LBP's subordinated notes rating of 'BB-' is one notch below its
'BB' Long-term IDR to reflect the subordinated status of this
issue and the absence of any going-concern loss-absorption
feature.
LBP is a development bank with a universal banking license. It is
fully owned by the Philippine government and operates 342 banking
units across the country.
The full list of rating actions for LBP is:
-- Long-term foreign currency and local currency IDRs affirmed
at 'BB' with Stable Outlook;
-- National Long-term rating affirmed at 'AA(phl)' with a Stable
Outlook;
-- Individual Rating upgraded to 'C/D' from 'D';
-- Support Rating affirmed at '3';
-- Support Rating Floor affirmed at 'BB-'; and
-- Rating on Variable Rate Callable Subordinated Notes affirmed
at 'BB-'.
RIZAL COMMERCIAL: Fitch Affirms 'BB-' Issuer Default Rating
-----------------------------------------------------------
Fitch Ratings has affirmed Rizal Commercial Banking Corp.'s
ratings, including its 'BB-' Long-term foreign currency and local
currency Issuer Default Rating with Stable Outlooks and its 'D'
Individual Rating. A full list of rating actions can be found at
the end of this release.
RCBC's IDRs and Individual Rating reflect its vulnerable asset
quality, counterbalanced by its reasonable capital, reserves and
earnings buffers. While many Philippine banks have concentrated
loan books, the increase in RCBC's non-performing loans over
2009/9M10 was greater than its rated peers'; its gross NPL ratio
rose to 9.0% at end-September 2010 (end-2008: 4.2%). Foreclosed
properties and deferred charges accounted for 5.3% of its asset
base on the same date (end-2008: 5.8%); the reserve coverage on
foreclosed properties was a low 10%, while deferred charges
represent the unamortized balance of previous years' disposal
losses from non-performing assets.
On balance, Fitch believes that RCBC still has some loss
absorption capacity against unforeseen impairment risks from its
balance sheet. Indeed, higher credit losses in 2009/9M10 were on
balance easily covered by the bank's pre-provision profits and
reserves. RCBC remains reasonably capitalized, with a core Tier 1
capital adequacy ratio (excluding hybrids) of 11% at end-September
2010. The bank's plan to raise common equity, slated for
completion in Q111 depending on market conditions, would help to
strengthen its capital buffer to a more satisfactory level.
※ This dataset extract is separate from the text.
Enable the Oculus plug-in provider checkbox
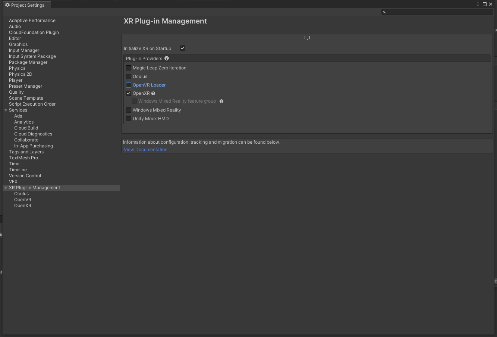Image resolution: width=497 pixels, height=337 pixels. click(129, 77)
A considerable improvement in RCBC's balance sheet health,
including reduced provisioning risks from non-performing assets
with a sustained capital position, would be positive to both its
Individual Rating and IDRs, although this appears more likely in
the longer term. In the near-term, the agency believes that
impairment risks may ease for RCBC considering its satisfactory
NPL reserve coverage (of 75% at end-September 2010) and the
continuing economic recovery in the Philippines, which is
supportive to its performance and asset quality.
However, there are downsides risks arising from the uncertain
external environment, which could in a worst case result in a
fresh downturn scenario. Fitch highlights that while a notable
increase in capital impairment risk possibly from a material asset
quality weakening may be negative for RCBC's Individual Rating,
the impact on balance could be neutral on its 'BB-' IDRs as they
are presently at the same level as the Support Rating Floor.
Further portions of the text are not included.